What the exercise asks: Search the data below for the string "beside" and copy all lines where it shows up.

[Saved data entries]
○ ○ ○

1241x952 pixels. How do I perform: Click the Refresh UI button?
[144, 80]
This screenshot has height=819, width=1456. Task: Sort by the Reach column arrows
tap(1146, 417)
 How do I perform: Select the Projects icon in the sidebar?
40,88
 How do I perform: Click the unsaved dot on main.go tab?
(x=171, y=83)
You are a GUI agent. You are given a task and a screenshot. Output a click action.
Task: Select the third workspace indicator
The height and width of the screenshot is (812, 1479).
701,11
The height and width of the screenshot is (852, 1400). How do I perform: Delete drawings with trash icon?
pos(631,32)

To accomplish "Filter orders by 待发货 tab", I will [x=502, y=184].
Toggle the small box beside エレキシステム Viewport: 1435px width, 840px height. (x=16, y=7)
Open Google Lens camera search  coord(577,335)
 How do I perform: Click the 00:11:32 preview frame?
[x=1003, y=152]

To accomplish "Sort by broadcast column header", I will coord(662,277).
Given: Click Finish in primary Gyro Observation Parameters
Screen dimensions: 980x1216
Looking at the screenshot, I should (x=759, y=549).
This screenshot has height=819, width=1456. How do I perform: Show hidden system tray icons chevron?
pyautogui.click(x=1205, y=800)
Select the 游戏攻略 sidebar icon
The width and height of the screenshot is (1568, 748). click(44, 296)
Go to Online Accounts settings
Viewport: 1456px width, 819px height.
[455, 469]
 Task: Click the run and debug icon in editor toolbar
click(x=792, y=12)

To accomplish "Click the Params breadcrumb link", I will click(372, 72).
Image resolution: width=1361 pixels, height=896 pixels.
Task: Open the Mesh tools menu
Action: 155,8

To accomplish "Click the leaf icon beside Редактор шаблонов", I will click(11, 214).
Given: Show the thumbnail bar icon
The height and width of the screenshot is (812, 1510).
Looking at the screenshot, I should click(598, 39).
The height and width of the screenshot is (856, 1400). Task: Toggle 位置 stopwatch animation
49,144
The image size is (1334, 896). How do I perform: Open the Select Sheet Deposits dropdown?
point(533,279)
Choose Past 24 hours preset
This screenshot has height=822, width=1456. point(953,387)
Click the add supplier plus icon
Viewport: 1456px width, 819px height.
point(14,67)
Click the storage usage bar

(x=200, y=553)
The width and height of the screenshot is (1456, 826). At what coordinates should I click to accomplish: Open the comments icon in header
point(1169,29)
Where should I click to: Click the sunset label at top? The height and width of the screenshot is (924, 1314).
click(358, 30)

○ ○ ○

Reply to the task:
Toggle the small box beside エレキシステム Viewport: 1435px width, 840px height. (x=16, y=7)
To accomplish "Click the leaf icon beside Редактор шаблонов", I will click(11, 214).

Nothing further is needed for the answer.